I went through your detailed posting, and thanks for bringing up the issue of Principles of equity in contract. There had been some questions about the validity of Service Agreements/Bonds a few days back, and I did mention this. To assess whether a contractual term is valid in law or void, we need to examine the principles laid down by the SC, more specifically the principles of equity.

I am in agreement with you on the following:

1. A clause stating that a person shall not join a competitor cannot pass the test of equity.
2. An employee can be transferred anywhere in India may not pass the test every time.
3. An employee can be terminated without assigning a reason, which also shall not pass the test of equity.

The present issue is not about the validity of a clause. Both parties agree to give 30 days' notice. The clause passes the test of equity.

Now, how do we implement it? While implementing, is there any violation of the principles?

The equity clause here is meant for both parties to compensate or get compensated for the hardships that they would undergo due to resignation or termination.

In the case of termination, the hardship is for the employee; hence there has to be a payment of 30 days, 60 days, or 90 days, as the case may be.

In the case of resignation, there is no hardship created by the employer for the employee. The employee chooses to resign as he would have another employment or personal commitments. The principle of equity requires the employee to give a notice of 30 days, and he has honored the provision. Now, the Employer can decide whether they require him to work for 30 days, 10 days, or not even one day after he submits his resignation. They have not breached the principles of equity here. If they refuse to accept his/her resignation even after 30 days and withhold his/her dues, they are breaching the principles.

Some managements ask me whether they can postpone relieving an employee by three months or six months. My advice has always been to relieve them exactly on the last day of the notice period or earlier and not to keep them even one day more.

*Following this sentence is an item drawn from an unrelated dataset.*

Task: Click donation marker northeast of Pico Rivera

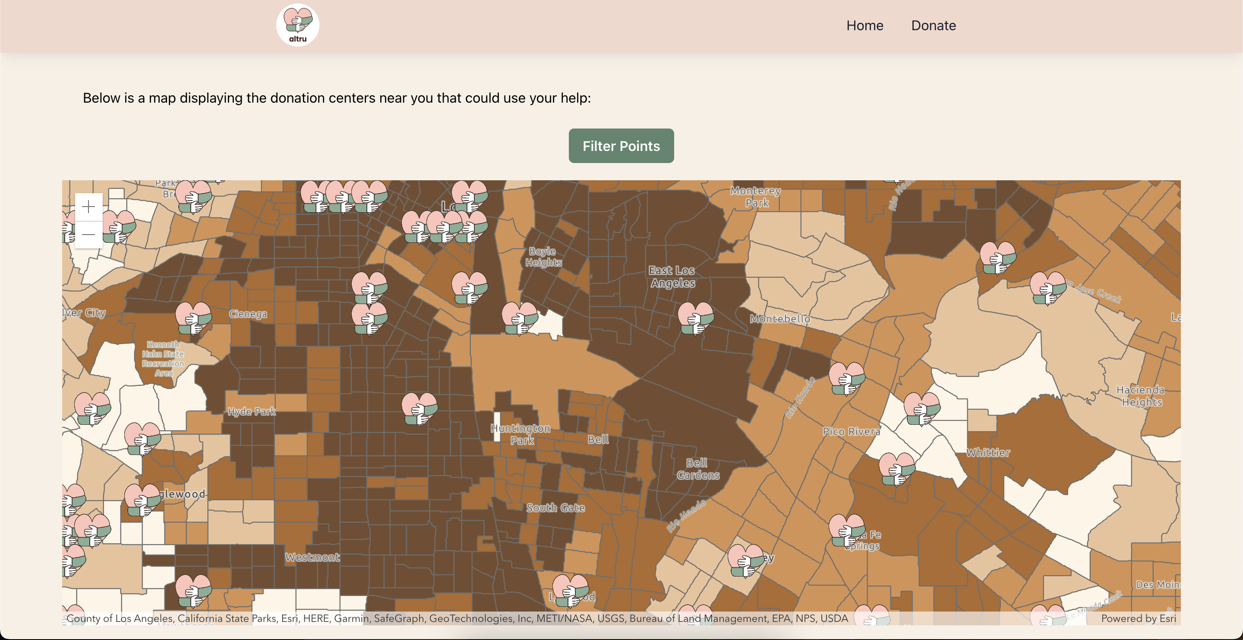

Similarly, an employee can give a notice of 30 days or 60 days. In fact, thrice during my career, I have given six months' notice even though the appointment letter demands only three months. It is for the management to decide whether to believe me or not after I submit my resignation. In senior positions, this is usually negotiated. I have seen instances of one-year notice periods as well. Management requests employees to stay for a year to complete certain assignments, and mutually they agree. I have also come across senior-level people submitting resignations and getting relieved within a week.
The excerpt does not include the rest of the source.